DATA PROVIDED -
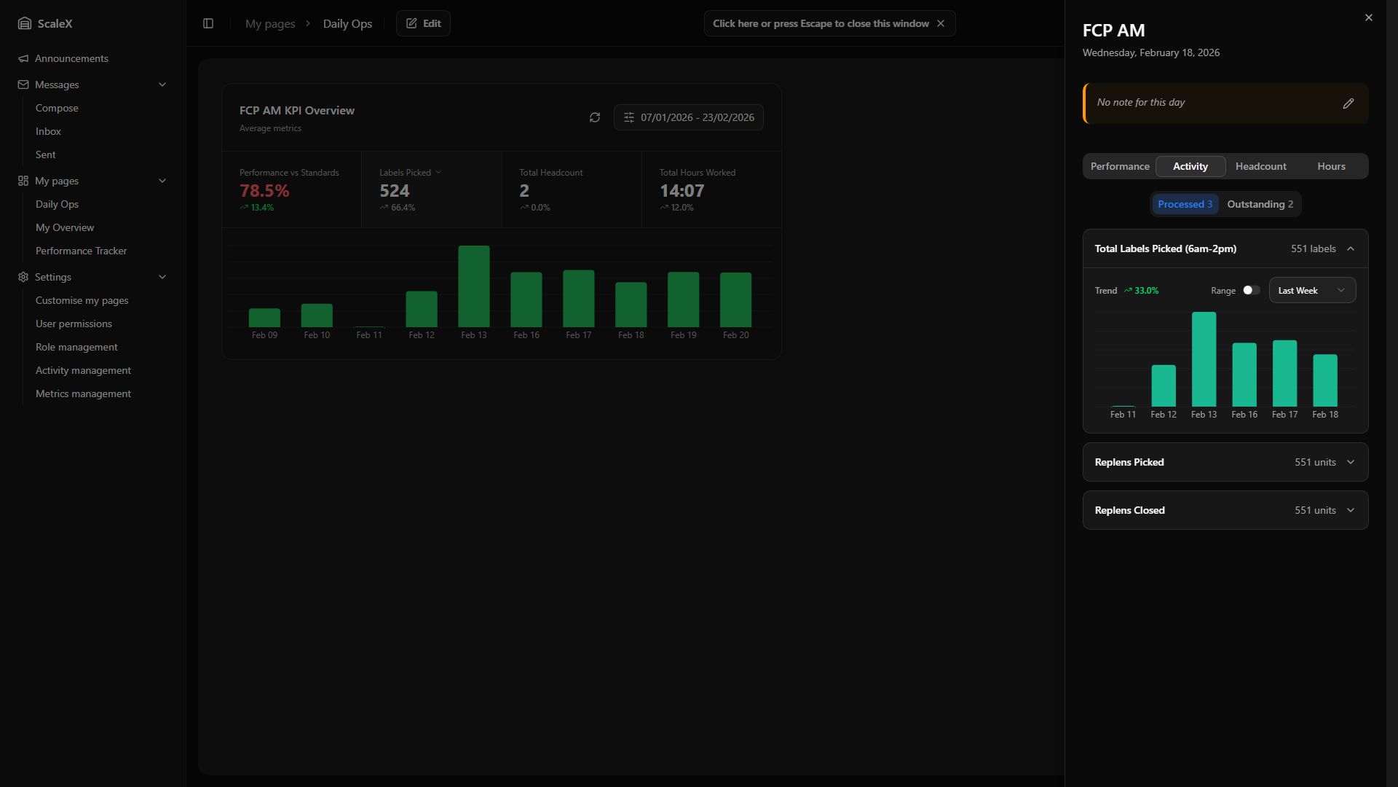This screenshot has width=1398, height=787.
Task: Click the ScaleX logo icon
Action: (25, 23)
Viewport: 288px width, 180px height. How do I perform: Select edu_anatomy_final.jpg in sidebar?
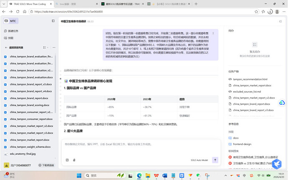[x=23, y=154]
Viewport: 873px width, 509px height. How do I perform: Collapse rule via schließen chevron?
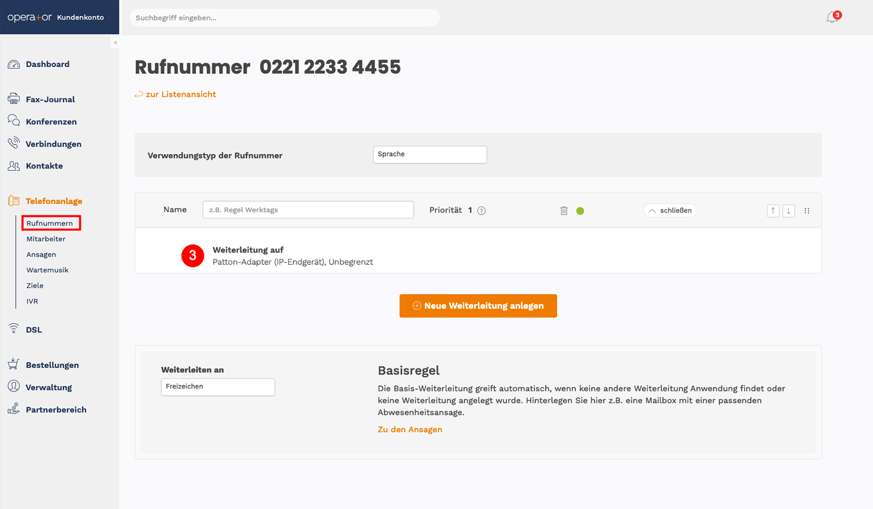click(x=670, y=211)
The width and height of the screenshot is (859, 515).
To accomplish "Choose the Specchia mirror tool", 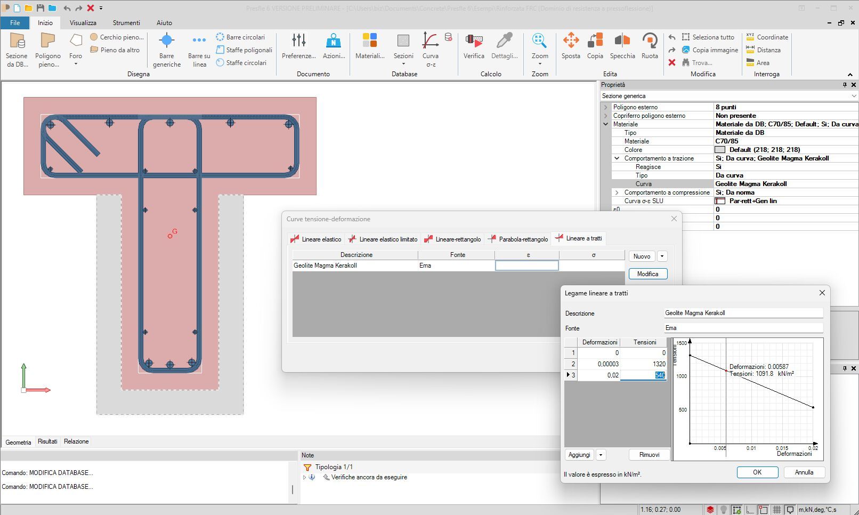I will tap(622, 46).
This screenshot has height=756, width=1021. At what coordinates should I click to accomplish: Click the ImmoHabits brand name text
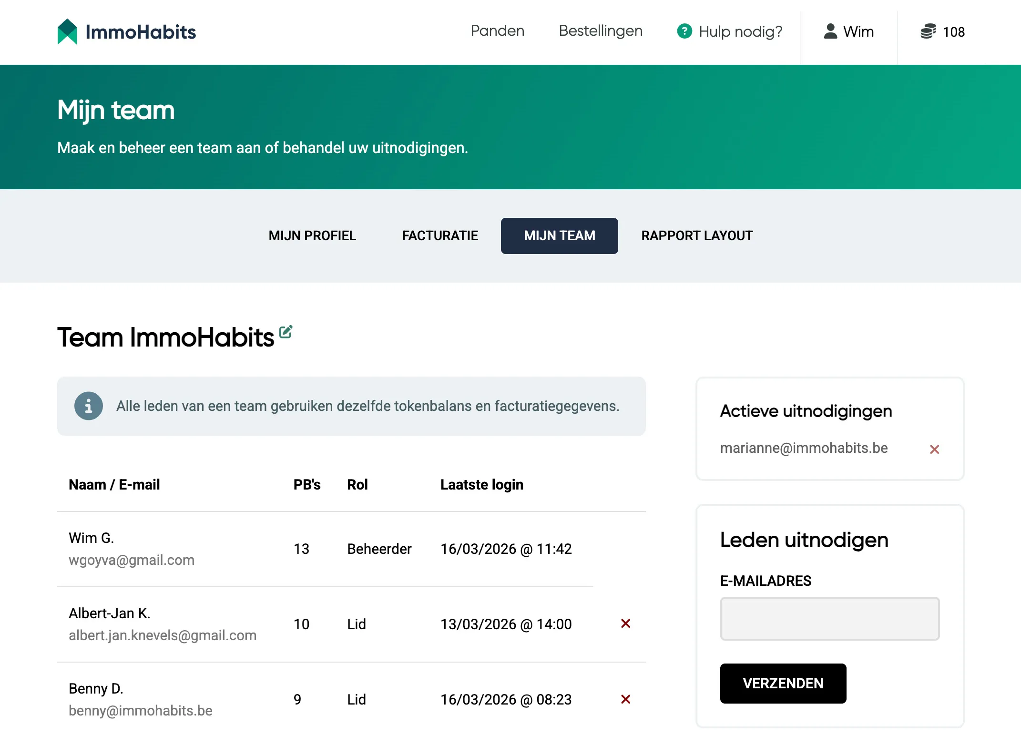coord(141,32)
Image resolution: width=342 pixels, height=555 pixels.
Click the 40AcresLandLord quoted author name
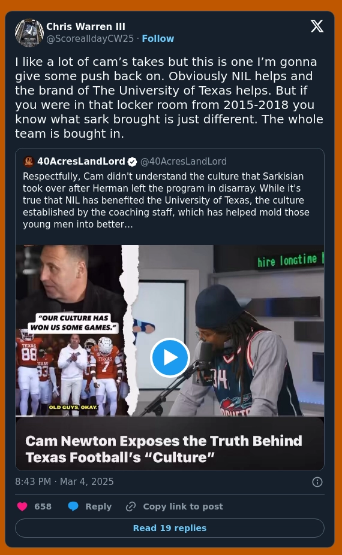coord(81,162)
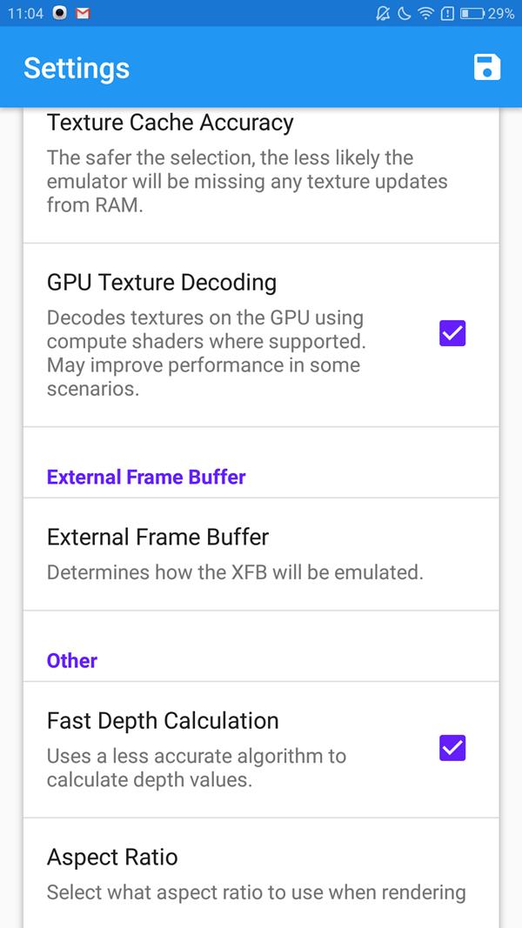Tap the Wi-Fi status icon

pos(425,13)
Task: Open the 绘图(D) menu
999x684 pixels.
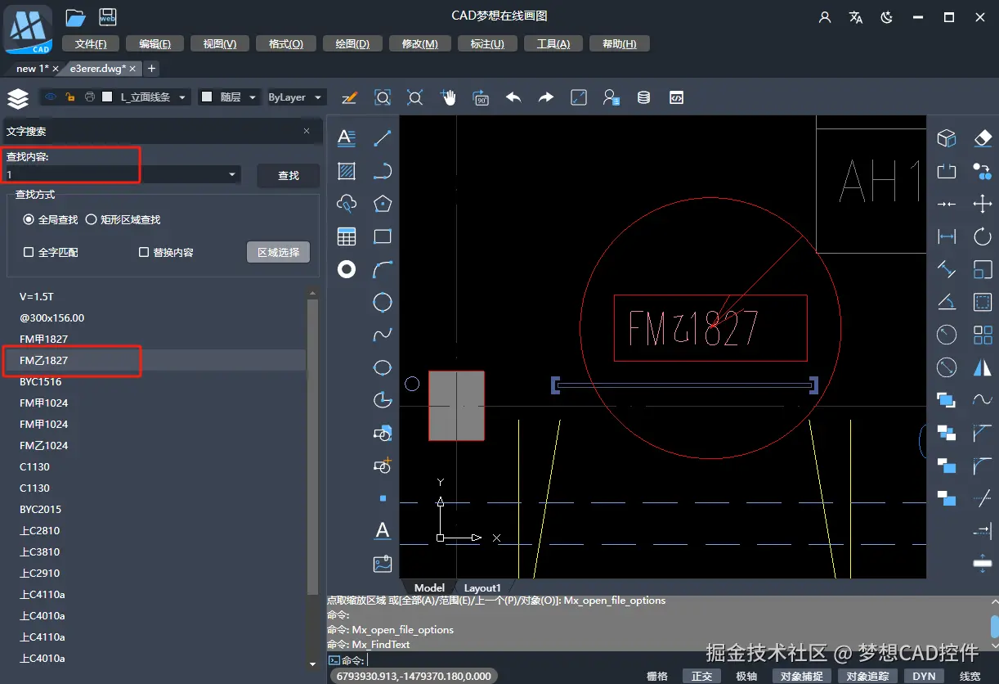Action: pos(352,44)
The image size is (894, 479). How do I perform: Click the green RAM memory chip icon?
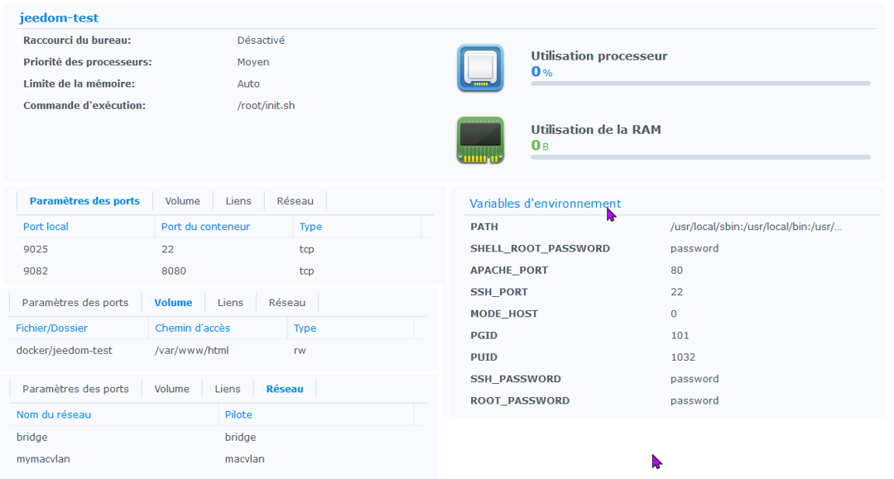click(480, 141)
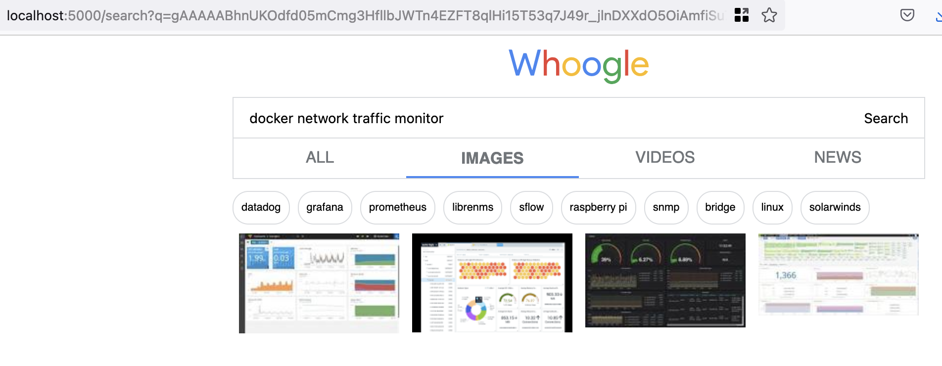942x366 pixels.
Task: Open the dark gauge dashboard thumbnail
Action: [665, 280]
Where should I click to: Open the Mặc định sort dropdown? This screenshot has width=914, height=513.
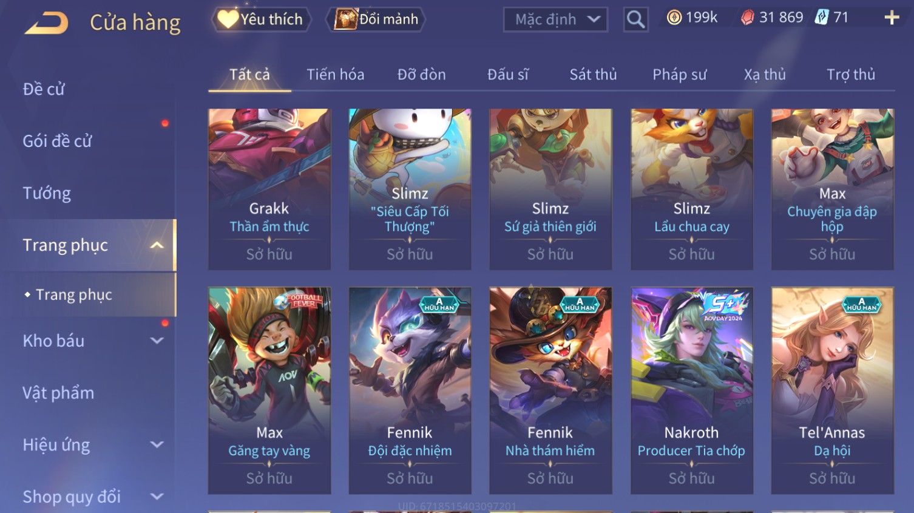click(x=555, y=19)
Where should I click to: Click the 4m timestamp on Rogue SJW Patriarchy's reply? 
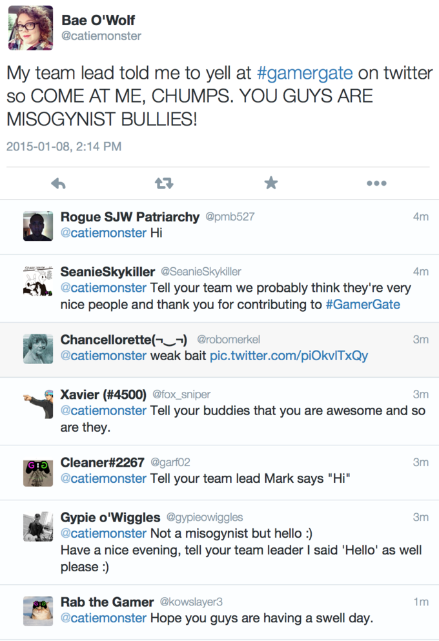[422, 218]
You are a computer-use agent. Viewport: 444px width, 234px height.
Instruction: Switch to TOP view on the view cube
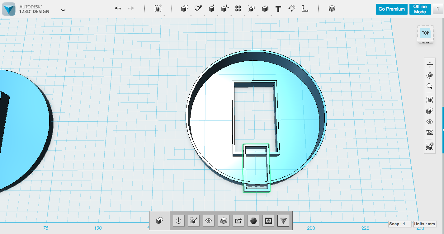tap(425, 33)
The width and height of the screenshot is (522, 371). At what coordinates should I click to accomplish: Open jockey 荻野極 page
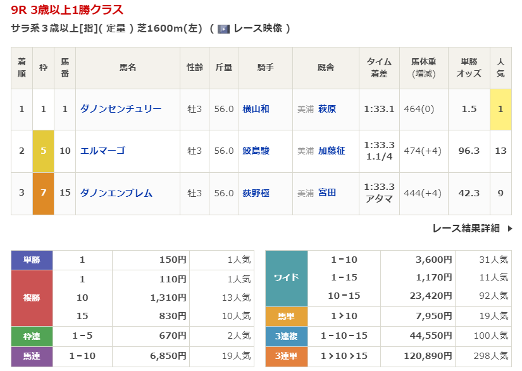256,193
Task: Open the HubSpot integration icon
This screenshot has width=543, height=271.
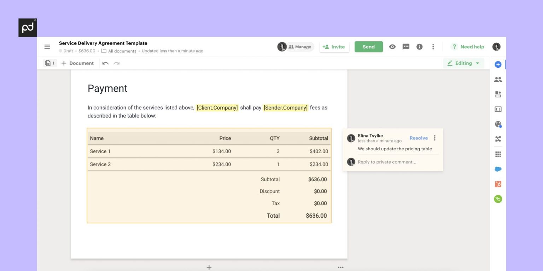Action: pos(498,184)
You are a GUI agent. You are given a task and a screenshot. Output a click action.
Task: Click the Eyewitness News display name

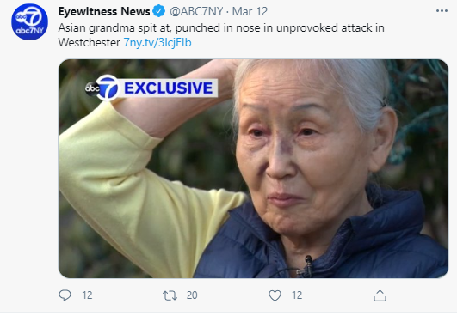(104, 12)
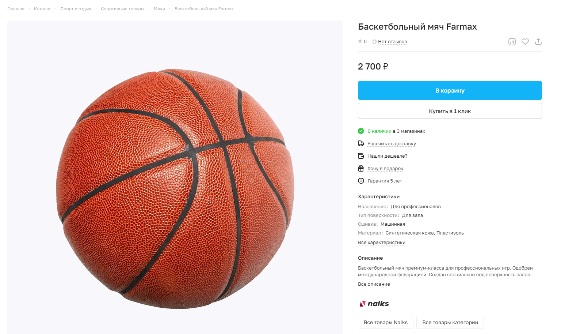561x334 pixels.
Task: Click the warranty info circle icon
Action: (x=361, y=181)
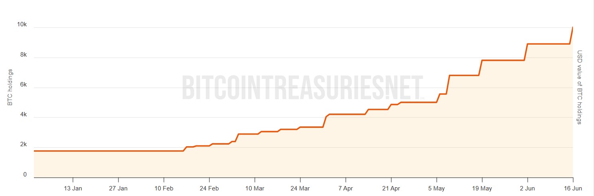Click the BTC holdings axis title
The image size is (594, 196).
[x=10, y=87]
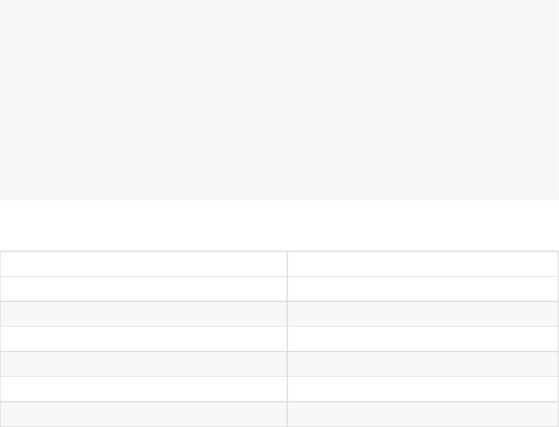Select the third row's shaded right cell
The image size is (559, 427).
coord(423,314)
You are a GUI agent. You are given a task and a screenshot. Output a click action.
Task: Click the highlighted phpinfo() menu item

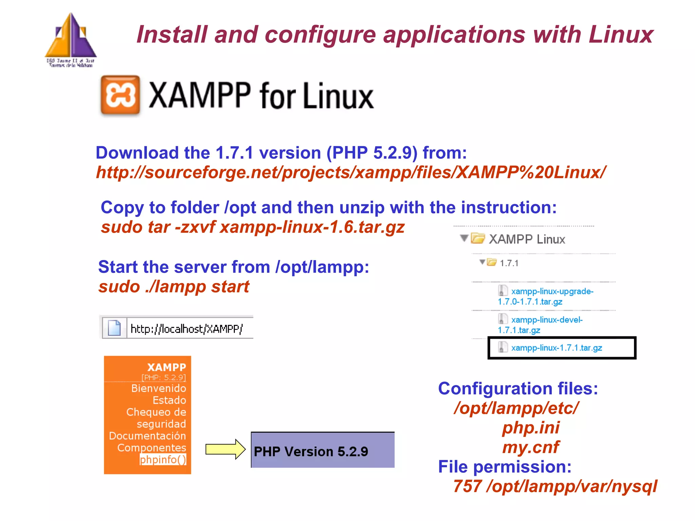pos(163,460)
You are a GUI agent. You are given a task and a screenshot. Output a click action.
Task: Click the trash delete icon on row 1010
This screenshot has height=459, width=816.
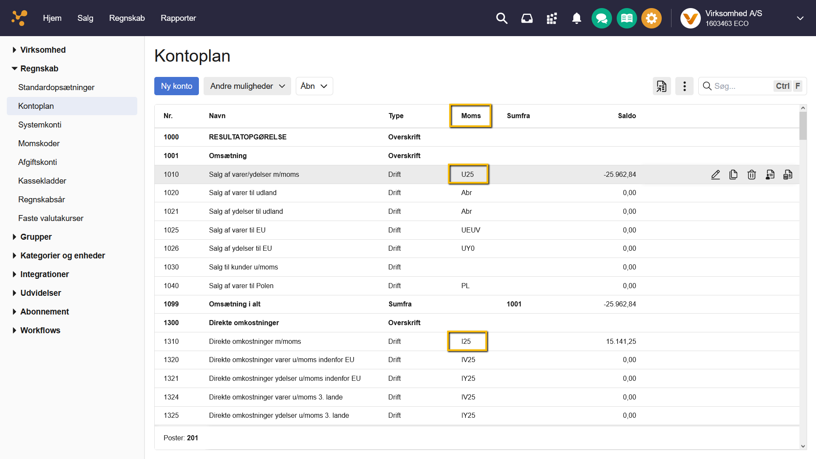[x=751, y=175]
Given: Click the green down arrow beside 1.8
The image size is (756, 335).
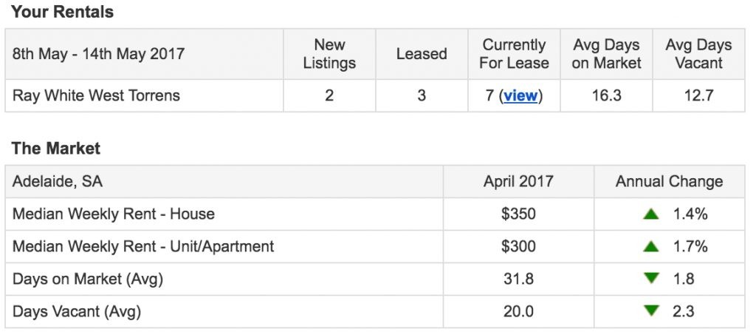Looking at the screenshot, I should pos(651,279).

REQUIREMENTS - Rescale the items from the line that contains "Task: Open the HubSpot integration icon" through the line that contains "Action: pos(498,184)": write those lines out again, requests included, with each click coordinate in the answers multiplied by 1.6 and rounded to a whole number, halves rounding up. Give only these lines, and leave the pictures out.

CORRECT RESPONSE -
Task: Open the HubSpot integration icon
This screenshot has width=543, height=271.
Action: pos(797,294)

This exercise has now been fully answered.